Stored data entries
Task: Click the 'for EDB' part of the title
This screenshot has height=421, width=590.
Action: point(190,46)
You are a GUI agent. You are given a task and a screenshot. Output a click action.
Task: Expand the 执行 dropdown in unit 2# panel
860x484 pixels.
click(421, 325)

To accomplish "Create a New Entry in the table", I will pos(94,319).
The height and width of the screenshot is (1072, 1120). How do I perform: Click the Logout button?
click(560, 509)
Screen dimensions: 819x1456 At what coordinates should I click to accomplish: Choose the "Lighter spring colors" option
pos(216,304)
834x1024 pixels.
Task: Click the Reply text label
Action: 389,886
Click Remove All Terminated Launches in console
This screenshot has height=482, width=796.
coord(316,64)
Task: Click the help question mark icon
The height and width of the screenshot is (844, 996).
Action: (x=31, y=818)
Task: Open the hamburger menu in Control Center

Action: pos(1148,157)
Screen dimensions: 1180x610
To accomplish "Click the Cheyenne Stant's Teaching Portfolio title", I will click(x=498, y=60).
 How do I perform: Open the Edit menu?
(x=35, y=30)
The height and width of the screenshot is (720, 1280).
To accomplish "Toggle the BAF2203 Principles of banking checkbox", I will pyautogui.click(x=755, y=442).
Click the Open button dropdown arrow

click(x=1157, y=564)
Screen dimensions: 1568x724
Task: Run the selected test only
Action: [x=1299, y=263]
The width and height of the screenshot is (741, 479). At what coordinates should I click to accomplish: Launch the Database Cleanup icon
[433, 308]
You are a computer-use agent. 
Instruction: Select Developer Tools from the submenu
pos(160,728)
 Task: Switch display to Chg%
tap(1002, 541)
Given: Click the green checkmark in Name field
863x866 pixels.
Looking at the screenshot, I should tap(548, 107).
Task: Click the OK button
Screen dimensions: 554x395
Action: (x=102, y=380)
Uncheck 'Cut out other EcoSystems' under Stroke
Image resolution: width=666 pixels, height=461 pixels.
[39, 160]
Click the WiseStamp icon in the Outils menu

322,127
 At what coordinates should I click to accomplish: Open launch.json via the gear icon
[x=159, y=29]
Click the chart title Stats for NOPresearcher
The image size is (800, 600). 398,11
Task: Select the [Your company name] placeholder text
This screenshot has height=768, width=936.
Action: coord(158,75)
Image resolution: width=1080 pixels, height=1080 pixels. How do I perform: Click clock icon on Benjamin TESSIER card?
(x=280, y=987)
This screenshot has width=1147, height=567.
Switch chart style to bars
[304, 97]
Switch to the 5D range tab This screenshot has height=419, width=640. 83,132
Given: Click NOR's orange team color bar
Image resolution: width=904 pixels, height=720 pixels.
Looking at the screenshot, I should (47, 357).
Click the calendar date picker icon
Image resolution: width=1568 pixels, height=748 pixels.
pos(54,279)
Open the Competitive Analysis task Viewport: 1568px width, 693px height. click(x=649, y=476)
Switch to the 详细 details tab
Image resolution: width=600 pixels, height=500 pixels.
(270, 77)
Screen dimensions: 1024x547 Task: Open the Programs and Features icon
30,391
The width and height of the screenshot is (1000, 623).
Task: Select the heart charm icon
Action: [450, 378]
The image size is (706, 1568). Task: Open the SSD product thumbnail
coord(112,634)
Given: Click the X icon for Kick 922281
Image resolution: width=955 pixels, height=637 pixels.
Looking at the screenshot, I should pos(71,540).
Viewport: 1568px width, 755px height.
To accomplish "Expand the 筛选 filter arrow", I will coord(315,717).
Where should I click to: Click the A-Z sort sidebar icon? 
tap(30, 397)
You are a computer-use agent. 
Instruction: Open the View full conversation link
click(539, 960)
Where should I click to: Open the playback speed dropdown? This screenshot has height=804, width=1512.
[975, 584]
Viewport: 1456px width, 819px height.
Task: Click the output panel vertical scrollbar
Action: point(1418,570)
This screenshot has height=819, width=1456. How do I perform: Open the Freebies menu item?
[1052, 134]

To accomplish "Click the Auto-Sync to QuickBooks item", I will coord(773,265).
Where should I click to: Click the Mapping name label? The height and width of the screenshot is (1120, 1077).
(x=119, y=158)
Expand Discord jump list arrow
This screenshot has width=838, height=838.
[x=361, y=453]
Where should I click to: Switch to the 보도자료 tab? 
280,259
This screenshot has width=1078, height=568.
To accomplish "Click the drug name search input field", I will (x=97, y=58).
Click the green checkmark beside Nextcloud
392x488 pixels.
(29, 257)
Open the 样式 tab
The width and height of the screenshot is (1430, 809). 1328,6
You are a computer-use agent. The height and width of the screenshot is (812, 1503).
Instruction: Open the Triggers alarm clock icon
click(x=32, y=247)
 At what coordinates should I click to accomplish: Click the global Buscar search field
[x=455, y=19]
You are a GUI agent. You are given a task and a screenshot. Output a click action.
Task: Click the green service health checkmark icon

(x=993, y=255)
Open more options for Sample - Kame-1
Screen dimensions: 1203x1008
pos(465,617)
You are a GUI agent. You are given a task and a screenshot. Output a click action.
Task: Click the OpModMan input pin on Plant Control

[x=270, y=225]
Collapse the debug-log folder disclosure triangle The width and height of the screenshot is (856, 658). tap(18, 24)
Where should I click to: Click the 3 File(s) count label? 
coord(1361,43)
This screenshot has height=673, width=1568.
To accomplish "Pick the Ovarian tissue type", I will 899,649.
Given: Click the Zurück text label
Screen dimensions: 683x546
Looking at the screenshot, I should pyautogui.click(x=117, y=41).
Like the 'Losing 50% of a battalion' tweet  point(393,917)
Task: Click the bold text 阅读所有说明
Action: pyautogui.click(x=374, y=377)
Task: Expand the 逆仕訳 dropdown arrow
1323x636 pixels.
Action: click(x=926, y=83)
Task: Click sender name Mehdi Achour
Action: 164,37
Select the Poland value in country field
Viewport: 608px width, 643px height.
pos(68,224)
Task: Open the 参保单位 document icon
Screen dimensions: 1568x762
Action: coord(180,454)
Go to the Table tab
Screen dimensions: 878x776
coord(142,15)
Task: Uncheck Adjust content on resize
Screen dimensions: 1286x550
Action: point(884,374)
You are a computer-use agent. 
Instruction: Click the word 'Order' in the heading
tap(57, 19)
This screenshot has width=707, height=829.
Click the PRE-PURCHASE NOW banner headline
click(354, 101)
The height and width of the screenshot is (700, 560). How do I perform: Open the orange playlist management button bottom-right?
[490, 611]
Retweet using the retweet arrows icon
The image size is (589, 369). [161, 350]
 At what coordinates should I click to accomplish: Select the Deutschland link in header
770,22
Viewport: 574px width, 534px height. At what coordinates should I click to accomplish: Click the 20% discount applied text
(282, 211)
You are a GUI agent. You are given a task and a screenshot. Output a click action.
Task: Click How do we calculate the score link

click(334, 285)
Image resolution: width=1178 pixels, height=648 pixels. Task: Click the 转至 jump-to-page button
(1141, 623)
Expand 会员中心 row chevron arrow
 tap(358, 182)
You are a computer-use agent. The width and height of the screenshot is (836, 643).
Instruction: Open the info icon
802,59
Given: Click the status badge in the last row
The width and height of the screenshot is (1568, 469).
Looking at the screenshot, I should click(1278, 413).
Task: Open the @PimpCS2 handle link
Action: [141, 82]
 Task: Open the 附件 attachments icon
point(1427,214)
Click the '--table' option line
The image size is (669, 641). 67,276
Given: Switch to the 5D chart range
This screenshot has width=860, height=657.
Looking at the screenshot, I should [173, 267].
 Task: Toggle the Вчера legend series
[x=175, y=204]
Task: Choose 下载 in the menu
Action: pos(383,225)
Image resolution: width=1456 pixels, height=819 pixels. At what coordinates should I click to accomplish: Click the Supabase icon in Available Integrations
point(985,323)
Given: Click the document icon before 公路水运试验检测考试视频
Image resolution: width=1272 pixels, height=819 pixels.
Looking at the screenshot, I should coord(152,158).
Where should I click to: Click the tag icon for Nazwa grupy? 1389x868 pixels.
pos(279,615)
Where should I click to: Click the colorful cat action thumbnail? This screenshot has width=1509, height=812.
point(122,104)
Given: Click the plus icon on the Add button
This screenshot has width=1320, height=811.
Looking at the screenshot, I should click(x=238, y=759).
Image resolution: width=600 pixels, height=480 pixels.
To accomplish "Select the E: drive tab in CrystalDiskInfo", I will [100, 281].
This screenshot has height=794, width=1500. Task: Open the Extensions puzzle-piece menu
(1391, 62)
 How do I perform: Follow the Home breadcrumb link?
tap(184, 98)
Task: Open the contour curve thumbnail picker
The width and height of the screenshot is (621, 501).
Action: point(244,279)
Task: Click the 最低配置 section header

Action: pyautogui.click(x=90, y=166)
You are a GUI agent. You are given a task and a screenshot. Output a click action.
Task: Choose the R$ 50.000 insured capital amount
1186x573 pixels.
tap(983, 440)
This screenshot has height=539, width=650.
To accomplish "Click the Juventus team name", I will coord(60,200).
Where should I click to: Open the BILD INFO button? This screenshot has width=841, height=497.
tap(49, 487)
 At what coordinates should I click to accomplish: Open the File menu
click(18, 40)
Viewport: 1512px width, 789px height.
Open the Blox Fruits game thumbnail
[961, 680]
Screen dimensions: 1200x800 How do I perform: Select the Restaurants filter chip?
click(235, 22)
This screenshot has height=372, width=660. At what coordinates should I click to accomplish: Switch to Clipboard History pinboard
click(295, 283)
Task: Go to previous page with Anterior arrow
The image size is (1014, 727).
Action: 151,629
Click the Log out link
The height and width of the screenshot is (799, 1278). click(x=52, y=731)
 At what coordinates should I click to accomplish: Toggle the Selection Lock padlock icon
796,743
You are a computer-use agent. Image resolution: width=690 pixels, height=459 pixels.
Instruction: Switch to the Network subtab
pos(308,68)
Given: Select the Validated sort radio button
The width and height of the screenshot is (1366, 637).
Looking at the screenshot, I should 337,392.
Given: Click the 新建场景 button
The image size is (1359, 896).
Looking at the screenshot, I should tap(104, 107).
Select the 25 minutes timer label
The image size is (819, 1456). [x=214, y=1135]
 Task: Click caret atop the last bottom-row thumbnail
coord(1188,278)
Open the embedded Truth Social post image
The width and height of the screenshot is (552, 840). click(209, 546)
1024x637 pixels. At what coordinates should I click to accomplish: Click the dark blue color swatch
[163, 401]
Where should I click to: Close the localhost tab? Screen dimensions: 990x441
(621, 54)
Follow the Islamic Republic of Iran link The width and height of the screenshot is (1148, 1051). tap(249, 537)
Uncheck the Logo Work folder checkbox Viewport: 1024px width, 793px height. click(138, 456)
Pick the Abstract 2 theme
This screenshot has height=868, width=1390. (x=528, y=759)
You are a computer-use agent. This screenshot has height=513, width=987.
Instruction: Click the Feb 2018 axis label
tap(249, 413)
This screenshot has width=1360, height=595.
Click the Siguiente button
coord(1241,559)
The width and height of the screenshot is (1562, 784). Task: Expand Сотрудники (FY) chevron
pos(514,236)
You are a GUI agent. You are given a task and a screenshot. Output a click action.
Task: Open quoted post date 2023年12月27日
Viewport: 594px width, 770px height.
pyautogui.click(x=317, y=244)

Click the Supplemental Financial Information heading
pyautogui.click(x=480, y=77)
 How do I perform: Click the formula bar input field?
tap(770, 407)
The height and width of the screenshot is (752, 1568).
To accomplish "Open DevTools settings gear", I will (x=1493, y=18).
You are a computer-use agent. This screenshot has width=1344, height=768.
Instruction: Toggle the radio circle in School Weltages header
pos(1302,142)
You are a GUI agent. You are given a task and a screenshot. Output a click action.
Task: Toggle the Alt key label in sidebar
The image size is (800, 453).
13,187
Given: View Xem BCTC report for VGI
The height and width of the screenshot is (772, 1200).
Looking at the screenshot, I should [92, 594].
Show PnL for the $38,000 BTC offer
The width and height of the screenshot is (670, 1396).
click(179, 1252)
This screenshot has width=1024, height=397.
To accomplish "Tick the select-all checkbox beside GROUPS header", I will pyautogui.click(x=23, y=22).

- EXERCISE OBJECTIVE -
Show all lines above containing "team".

- RESPONSE BOX -
Given: Click NOR's orange team color bar
To accomplish "Click the Juventus team name", I will coord(60,200).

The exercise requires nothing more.